In 1985, Mikhail Gorbachev became General Secretary of the Communist Party of the Soviet Union (he resigned in 1991). In 1988, he launched Perestroika (“restructuring” of the economic and social systems) and Glasnost (“transparency”, i.e. freedom of thought). He responded favorably to the Reagan Administration’s efforts in 1986 to improve relations with the Soviet Union (which led to the Reykjavik Summit in October 1986). Gorbachev needed to reduce military spending to save the regime, so improved relations with the West were in any case necessary.


Comments on the above cartoon by Nicholas Garland (published on 3rd January 1986 in the Daily Telegraph, a British broadsheet): this is an ironic comment on the geopolitical situation in 1986; the “skies” are all but “clear”… The “clear skies for all mankind” was a new Reagan policy to show its willingness to improve relations with the USSR, for a world free of the danger of nuclear weapons (and for more transparency in their relations?). The irony is that in fact the world was full of dangers and the skies (in the cartoon, metaphorically) polluted with Reagan’s Strategic Defense Initiative (“Star Wars”), the Soviet war in Afghanistan, the conflicts in South America (El Salvador, Guatemala, Honduras, Nicaragua), and the conflicts in the Middle East (Israel invades Lebanon again in 1982, first Palestinian Intifada in 1987).

In October 1986, the Reykjavik Summit (in Iceland) between Reagan and Gorbachev resulted in the signature of the Washington Intermediate-Range Nuclear Forces (INF) Treaty in 1987 (the disarmament of American Pershing and Soviet SS-20s).

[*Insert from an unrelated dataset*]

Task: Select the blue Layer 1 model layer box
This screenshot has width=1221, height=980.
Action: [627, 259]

Reagan's 1987 visit to Berlin

In 1987, Reagan went to Berlin; he gave a speech in front of the Brandenburg Gate in which he challenged the Soviet leader to "open this gate... tear down this wall!" He was continuing to put pressure on the USSR.

Gorbachev gave a speech to the UN in December 1988 (cf. the video, 1:06 to end) which shows the Soviet regime’s willingness to change radically; the USSR was now a freer society, with political, administrative and economic reforms, reduction in the size of the army and unilateral disarmament were on the agenda, and relations with Washington were better...

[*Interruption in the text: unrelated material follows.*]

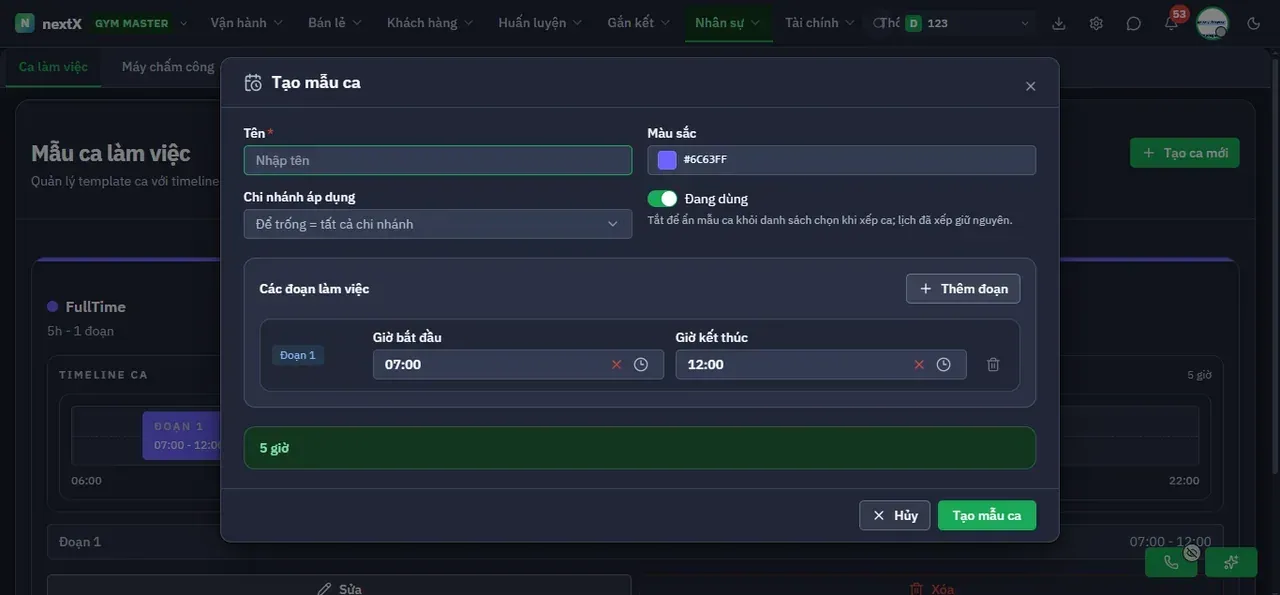The width and height of the screenshot is (1280, 595).
Task: Open the chat message icon
Action: click(x=1133, y=23)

In 1988, Al Qaeda was set up.

In 1989, George Bush, Republican, became President of the USA (until 1993). He was careful and guarded in his foreign policy.

Berlin, a few days before the wall came down (1989)

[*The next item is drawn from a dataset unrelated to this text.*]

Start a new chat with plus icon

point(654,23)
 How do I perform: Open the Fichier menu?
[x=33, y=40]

On the 9th of November 1989, the Berlin Wall (built in 1961) came down. Bush chose to show restraint in his support of reunification of the two Germanies (so as not to provoke the nationalistic elements in Soviet Union and so undermine Gorbachev's authority).

In 1990, Iraq invaded Kuwait, and, in 1991, the US successfully led a coalition, under UN mandate, to free Kuwait (Operation Desert Storm). This showed the USA has having regained its international standing (and showed up the USSR's weakness?).

In 1991, the ethnic conflicts in Yugoslavia started; they were to last ten years. The USA got involved in that war under UN mandate and, in 1999, as part of NATO forces.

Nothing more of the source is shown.